Tabii uygulamada çok fazla sıkıntı çekileceği malum. Bu anlamda bir mekanizma geliştirilebilirmi ona bakmak lazım.
Örneğin
taraflar mahkeme keleminden iddet süresinin dolduğuna dair belge almalı.
Kadın iddet süresini kullanmak istemez ve hamile olmadığına dair Dr. raporu isteyecek olursa bu rapor Aile Mahkemesinde ilgili dava dosyasına da gönderilmeli, eski eş (erkek) gidip bu belgeden suret alabilmeli kullanabilmeli..

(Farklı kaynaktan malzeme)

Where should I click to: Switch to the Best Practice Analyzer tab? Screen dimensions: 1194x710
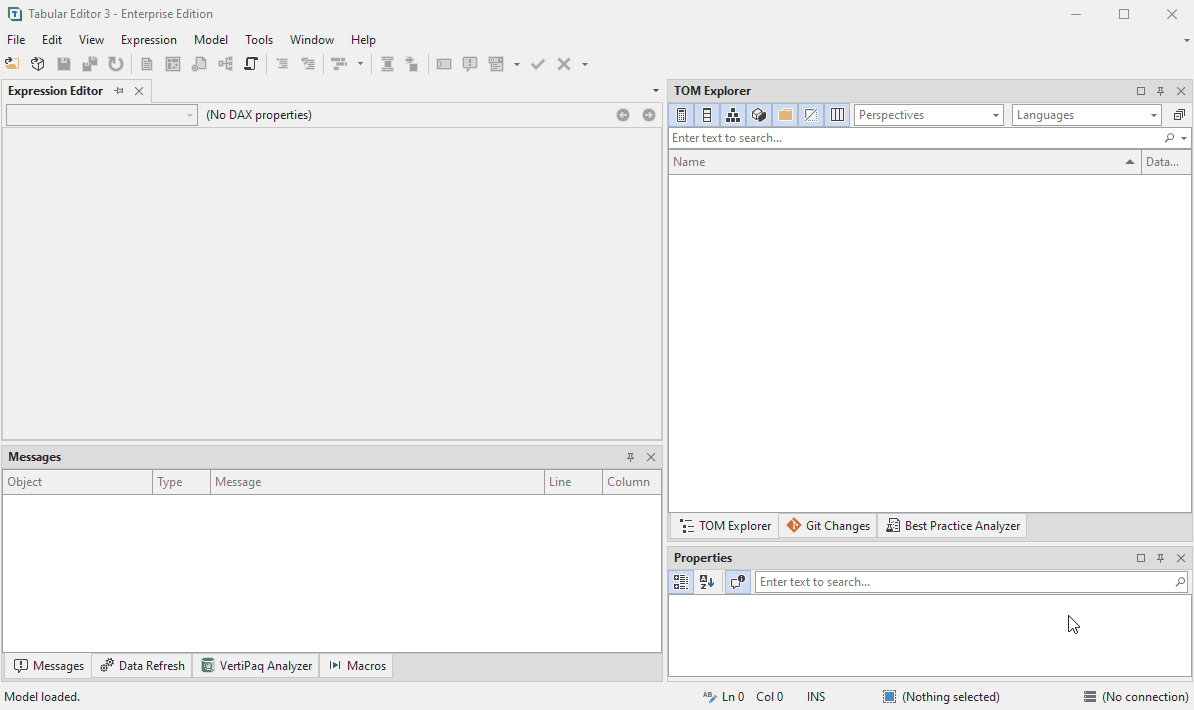[x=951, y=525]
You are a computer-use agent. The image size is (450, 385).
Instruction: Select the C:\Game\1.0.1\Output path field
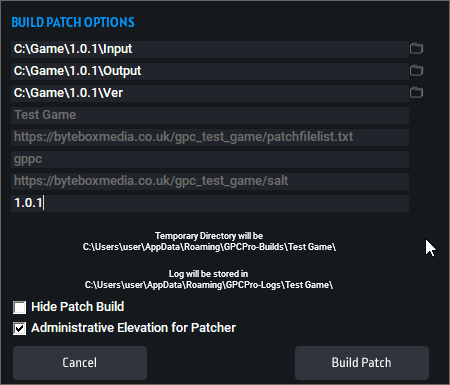pos(210,71)
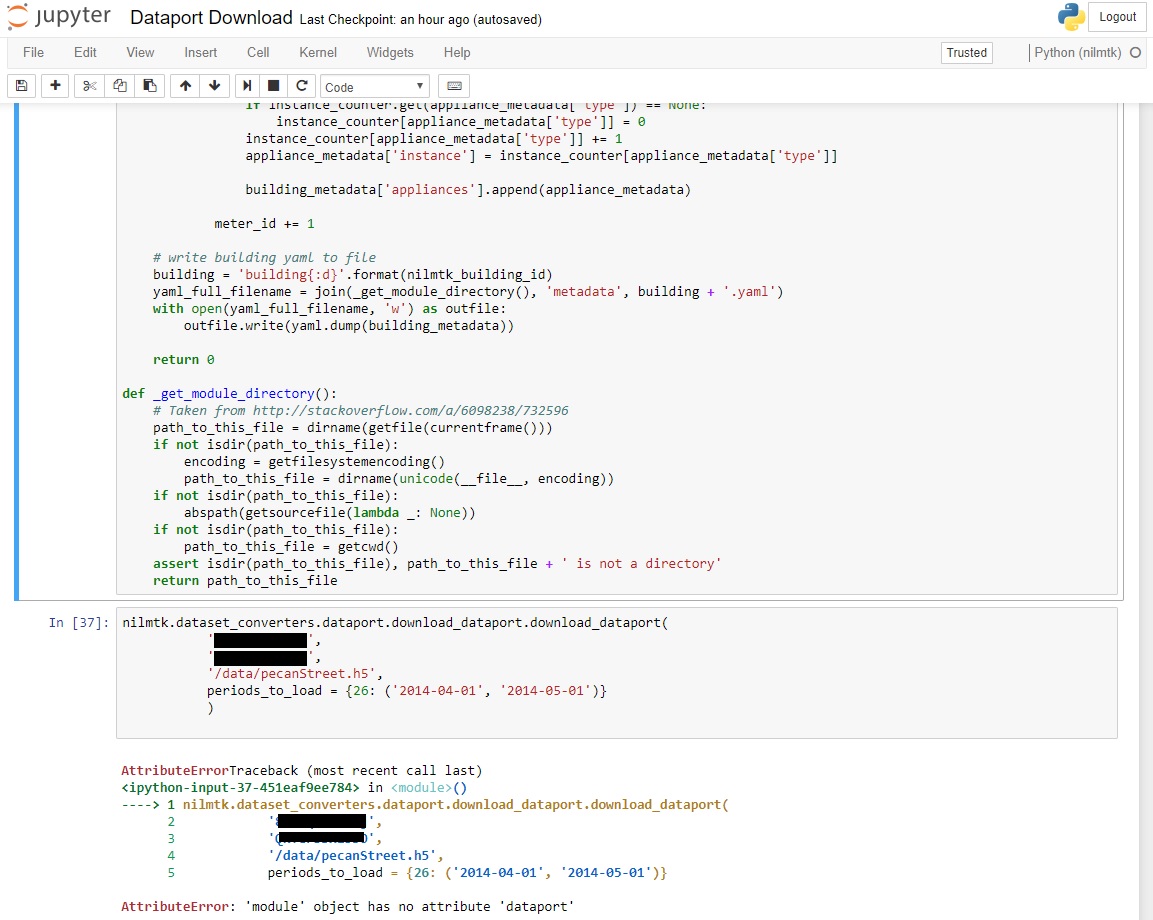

tarafların ayrıldıktan sonra genelde birbirlerinin yüzünü bile görmek istenmedikleri boşanma davaları sonunda birde iddet süresi, Dr. Raporu gibi konularla bir araya gelmek istemeyecekleri aşikar. Saydığım alternatif davranış biçimleri sadece örnek. Daha mantıklı ve hızlı yöntemler de geliştirilebilir..
Birçok erkek üye bu durumun gereksizliğini savunabilir.. Ancak Sayın Tangör Evren'in ve benim yazdığım gerekçeler bu durumu olası kılıyor.
Mutlu günler...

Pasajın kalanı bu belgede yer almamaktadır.